National Security Advisor Jake Sullivan presented President Biden with options to bomb Iran’s nuclear facilities during a secret meeting held a few weeks ago, Axios reported on Thursday.
The report said the US was considering bombing Iran’s nuclear facilities if Tehran moves toward making a nuclear weapon, but there’s no evidence Iran has decided to take that step, a fact recently acknowledged by the CIA.
Sources told Axios that Biden did not greenlight a strike on Iran during the meeting and did not make any final decision. The report said the purpose of the meeting was only to discuss how they would respond if Iran began enriching uranium at 90%, the level needed to produce a weapon.
One source said there are no “active discussions” about bombing Iran before President-elect Donald Trump is inaugurated on January 20.
Israel has reportedly been considering strikes on Iran’s nuclear program during the US transition period and saw the regime change in Damascus as a potential opportunity to do so since it took out Syria’s air defense following the fall of Bashar al-Assad.
The Wall Street Journal recently reported that the Trump transition team was also considering the idea of strikes on Iran’s nuclear facilities.
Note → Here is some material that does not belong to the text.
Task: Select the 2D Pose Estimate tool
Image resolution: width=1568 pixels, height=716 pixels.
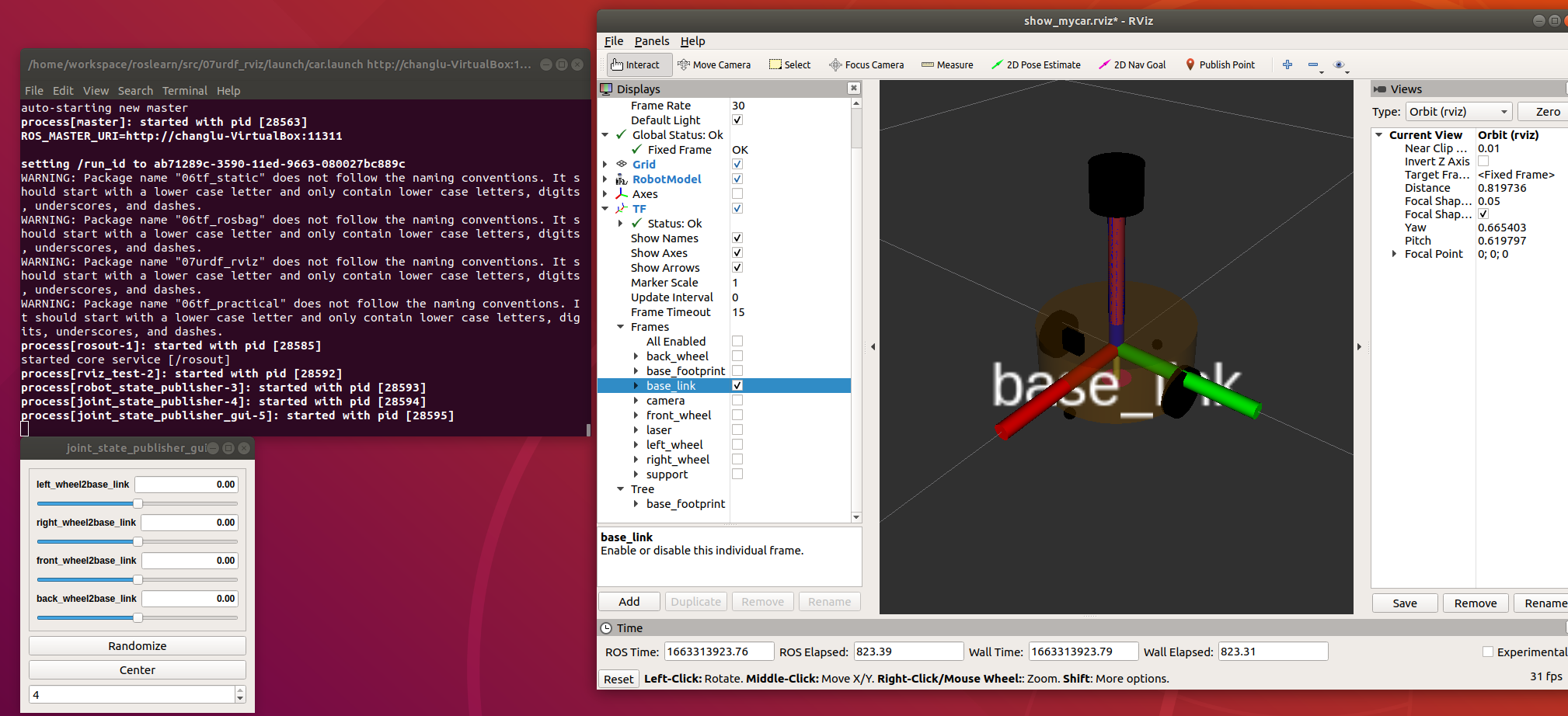Action: pos(1036,65)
The report said Trump had discussed the possibility with Israeli Prime Minister Benjamin Netanyahu.
Iran is currently enriching some uranium at 60%, a step that it took in 2021 in response to an Israeli sabotage attack on Iran’s Natanz nuclear facility. The 2015 Iran nuclear deal, known as the JCPOA, that Trump withdrew from in 2018 with encouragement from Netanyahu, capped Iran’s uranium enrichment at 3.67%.
Israeli aggression in the region has prompted calls from members of Iran’s parliament to rethink the ban on building nuclear weapons, but there’s no sign that Iranian Supreme Leader Ayatollah Ali Khamenei is considering lifting his 2003 fatwa that prohibited the development of Weapons of Mass Destruction.
Iran is also a signatory to the Non-Proliferation Treaty (NPT), and all of its nuclear facilities are for civilian purposes. In contrast, Israel is not a signatory to the NPT and has a secret nuclear weapons program that the US does not officially acknowledge. It’s estimated that Israel has somewhere between 90 and 300 nuclear warheads.